Epic Games, the makers of your kids’ favorite kill or be killed pastime Fortnite, announced in January that they had resolved vulnerabilities that could have let hackers access users’ accounts. According to Engadget, researchers were able to exploit an unsecured Unreal Tournament stats page, allowing them to listen to players’ conversations and purchase V-Bucks virtual currency using players' stored credit card information. This vulnerability isn’t a first for Fortnite. Epic's first Android installer included a flaw that would have let intruders install malware on users’ devices.
Audio equipment manufacturer Sennheiser recently announced a fix for a security flaw introduced by the driver software for their headphones. According to Ars Technica, the vulnerability stems from a self-signed root certificate that kept the private cryptographic key in a format that could be easily extracted by hackers. The result? Security researchers were able forge TLS certificates that any computer running the vulnerable Sennheiser app would trust until 2027 when the root certificate was set to expire.
And, in cruelly ironic news, a new study uncovered a wide array of vulnerabilities in password management services. Last week, research firm Independent Security Evaluators released the results of their tests of popular password managers, including 1Password, Dashlane, KeePass and LastPass. All of the password management solutions tested failed to secure users’ passwords as advertised and could expose the very data they are supposed to protect, according to ZDNet.
Protecting against security vulnerabilities
These vulnerabilities were discovered and resolved before hackers were able to exploit them. Of course, that’s not always the case. For example, you may recall the WannaCry ransomware campaign of 2017, which infected more than 230,000 computers in over 150 countries in the first day of the attack alone. WannaCry used an exploit known as EternalBlue which targeted a vulnerability in Windows' Server Message Block (SMB) protocol as opposed to the more common phishing approach. So, how do you protect against these kinds of attacks?
- Keep your operating system and applications patched and up-to-date.
Software vendors issue frequent updates to address vulnerabilities as they are discovered. Neglecting these updates can leave your computer defenseless. Keeping your operating system and applications up-to-date is goes a long way toward avoiding attacks.

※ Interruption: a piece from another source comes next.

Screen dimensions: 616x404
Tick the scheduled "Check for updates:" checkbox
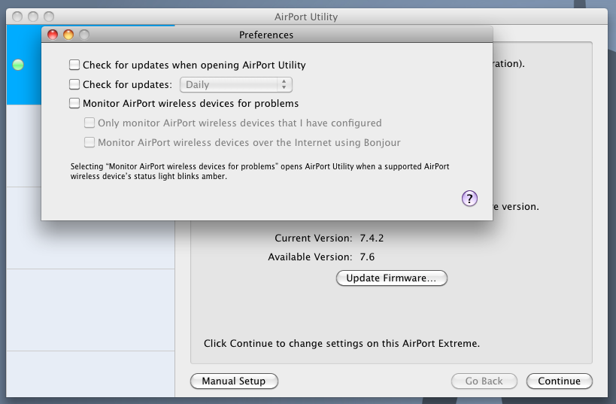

- Install (and update) anti-virus software
Anti-virus software provides a line of defense against malware designed to exploit software vulnerabilities. The suggestion above applies to anti-virus software as well. Ransomware and other types of malware are constantly being modified to evade detection, so keeping anti-virus software up-to-date is critical.
- Backup your data
They don’t protect against every type of attack, but taking regular backups is critical. Backup is the only way to recover data in the event of attacks that encrypt or destroy files. Look for backup products, like Carbonite Safe, that take automated backups of files, applications, and settings, so you can restore your system to a clean state following an attack.